• PROBLEM REQUIREMENTS:
Tally the lines of the data that contain the string "pixels", where case counts, and give only the number.

━━━━━━━━━━━━━━━━━━━━━━━━━━━━━━

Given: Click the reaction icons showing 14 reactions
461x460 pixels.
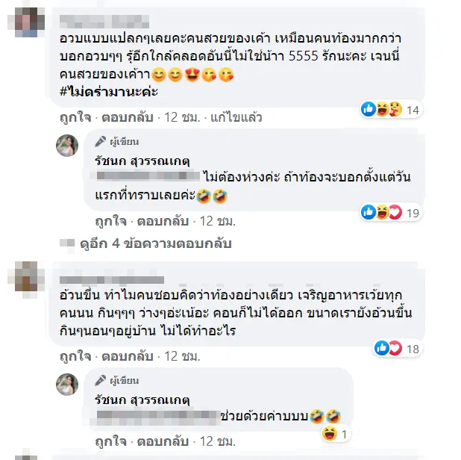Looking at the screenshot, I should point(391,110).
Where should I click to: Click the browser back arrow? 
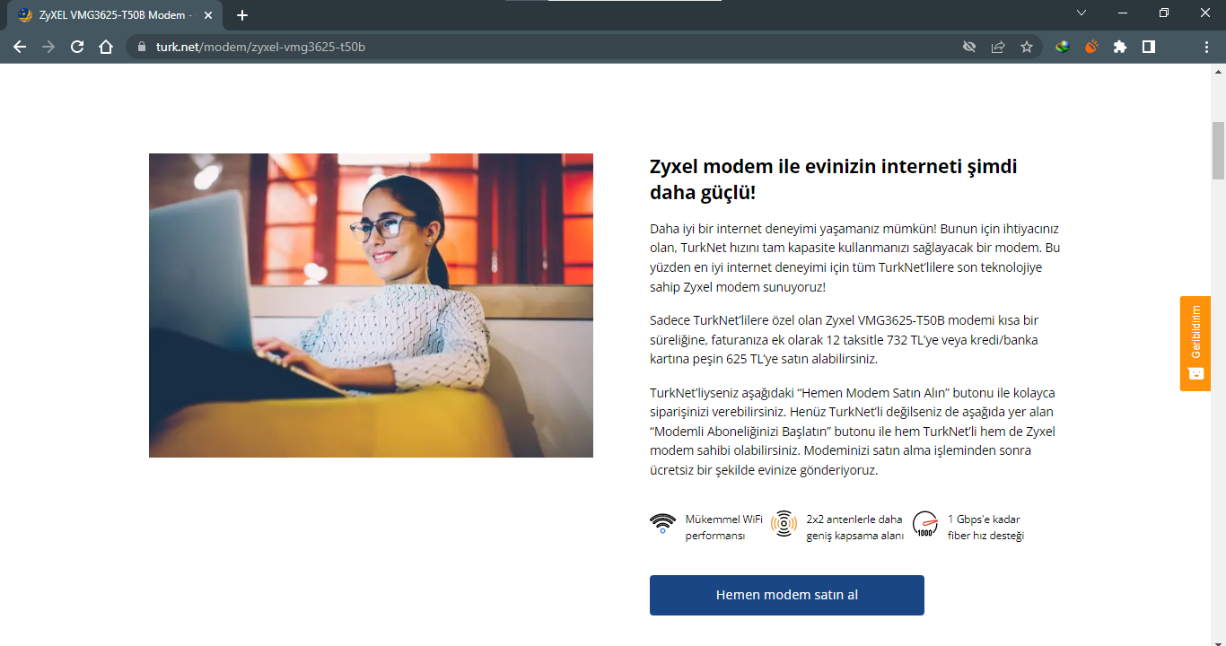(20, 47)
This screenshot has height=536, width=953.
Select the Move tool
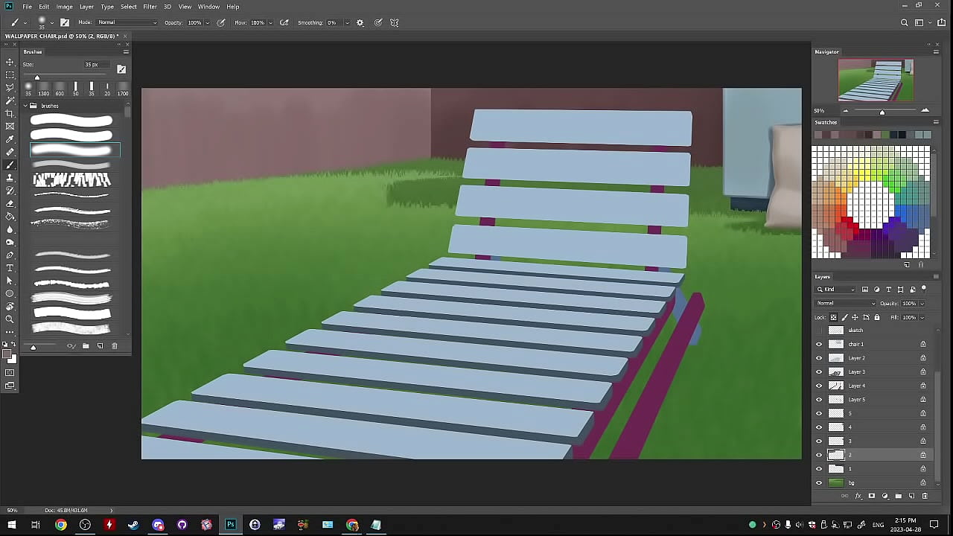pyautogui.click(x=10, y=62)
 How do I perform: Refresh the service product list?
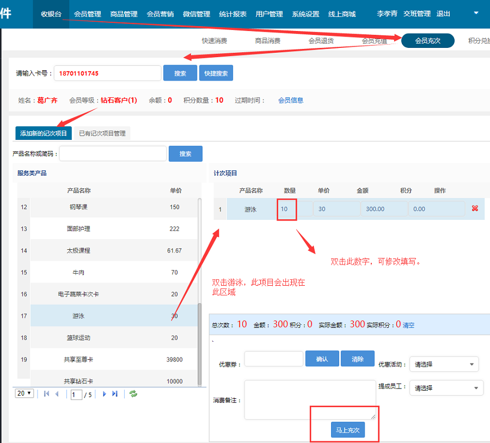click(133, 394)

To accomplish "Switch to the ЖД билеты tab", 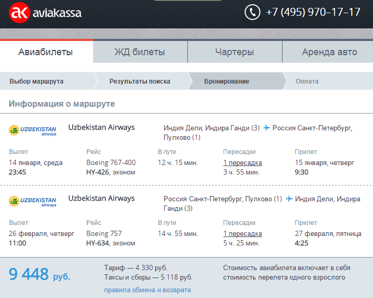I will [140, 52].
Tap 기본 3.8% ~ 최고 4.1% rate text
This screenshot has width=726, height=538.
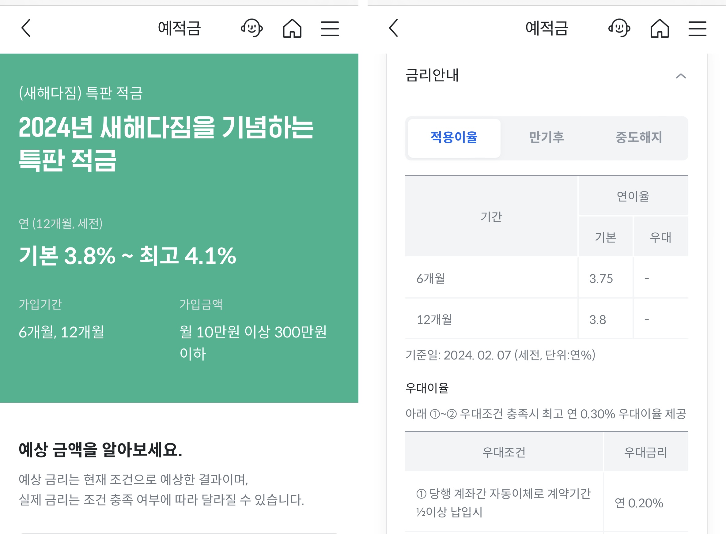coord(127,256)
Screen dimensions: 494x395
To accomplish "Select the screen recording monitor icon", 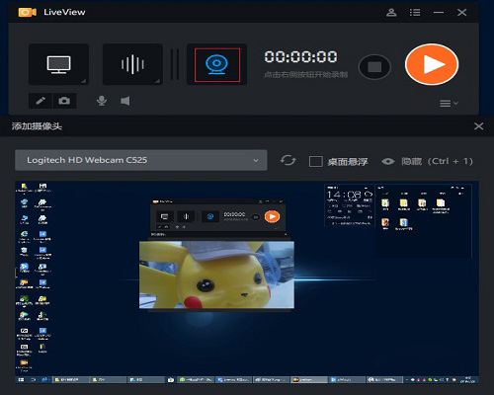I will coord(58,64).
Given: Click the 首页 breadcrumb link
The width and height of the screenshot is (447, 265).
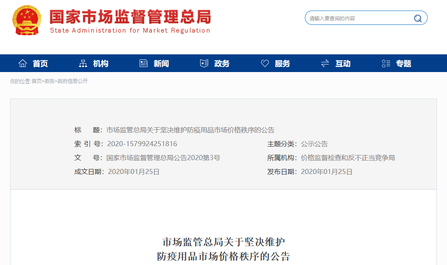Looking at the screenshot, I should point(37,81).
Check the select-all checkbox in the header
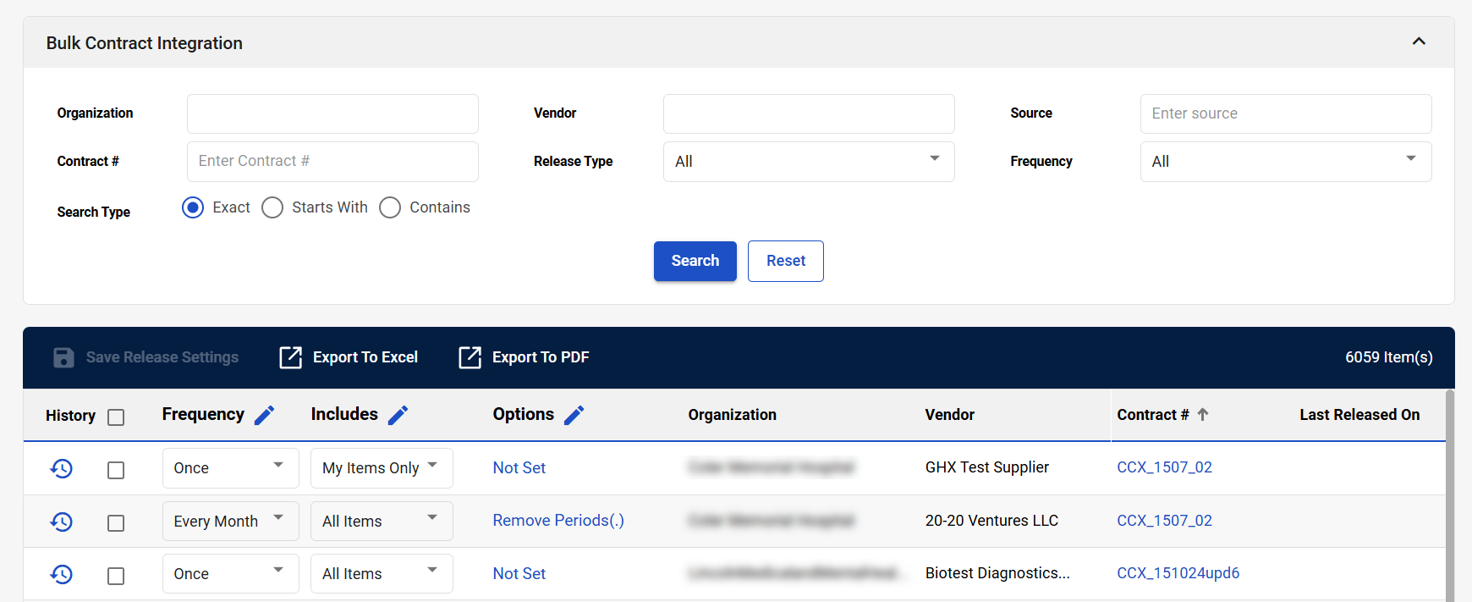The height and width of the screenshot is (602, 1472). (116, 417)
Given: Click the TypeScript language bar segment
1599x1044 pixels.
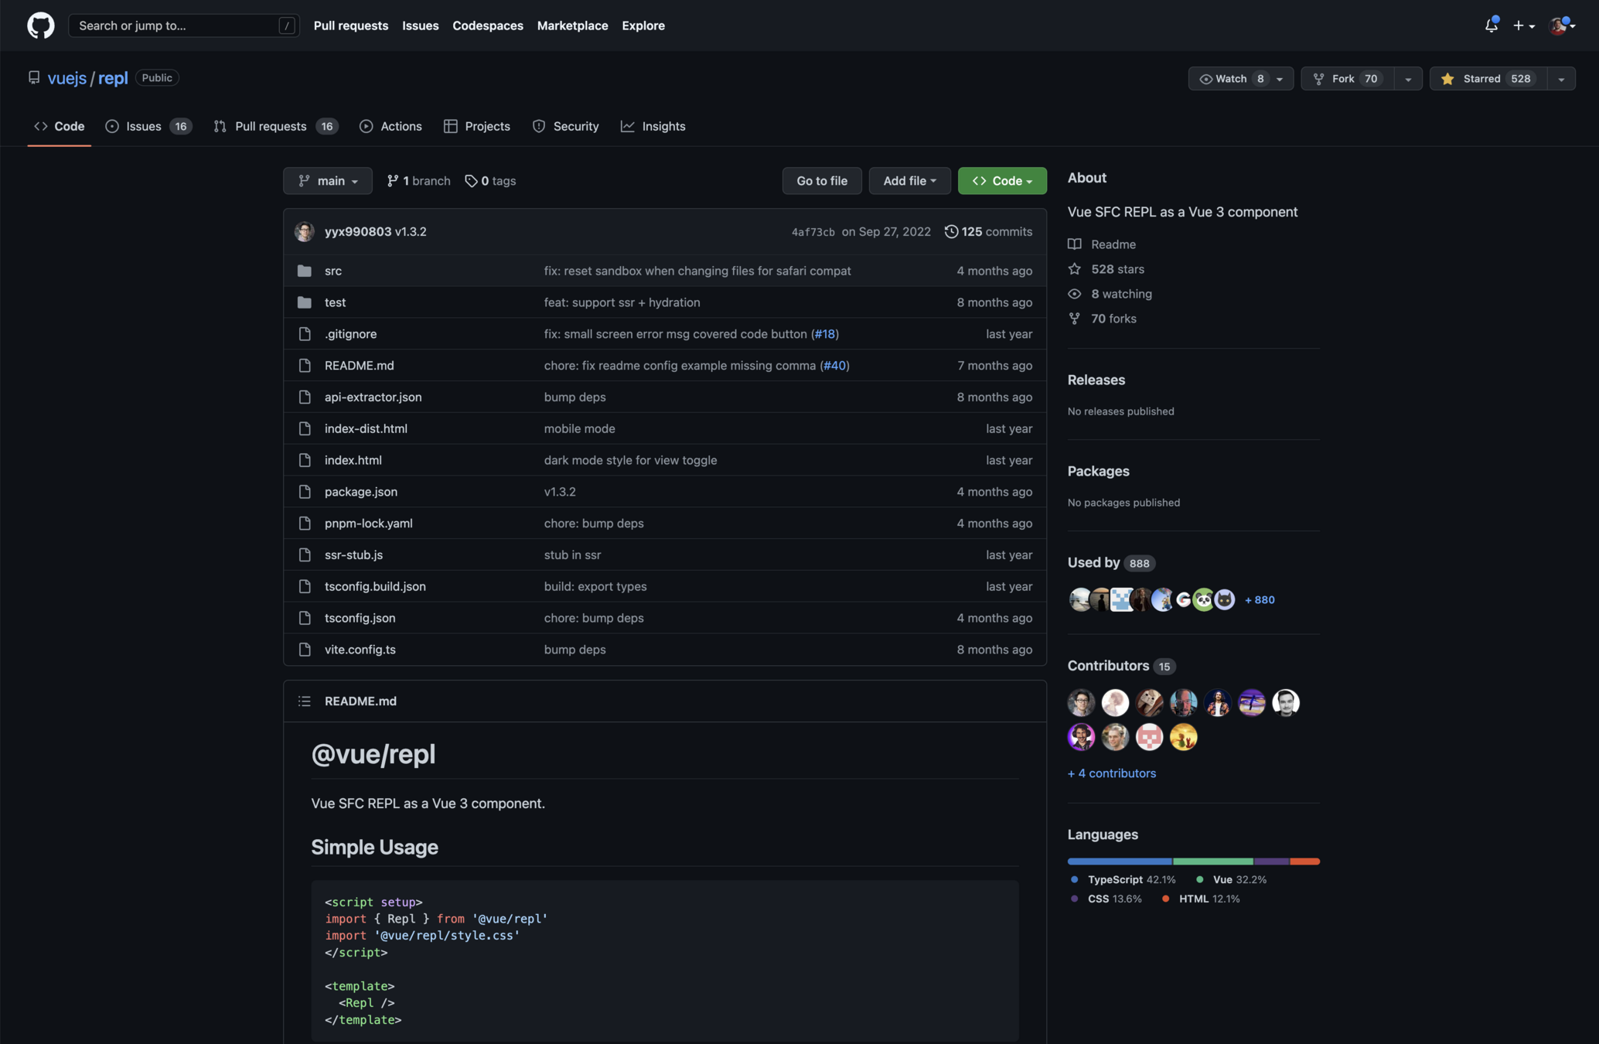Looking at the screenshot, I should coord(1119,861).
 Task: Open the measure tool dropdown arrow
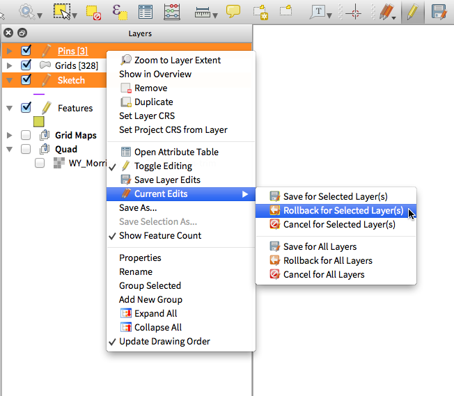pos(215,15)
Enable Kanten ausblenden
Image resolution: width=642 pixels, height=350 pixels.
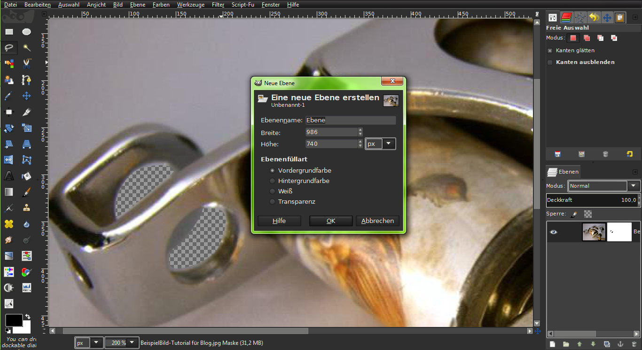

━━━━━━━━━━━━━━━━━━━━━━━━━━━━━━

• WRITTEN SOLUTION:
3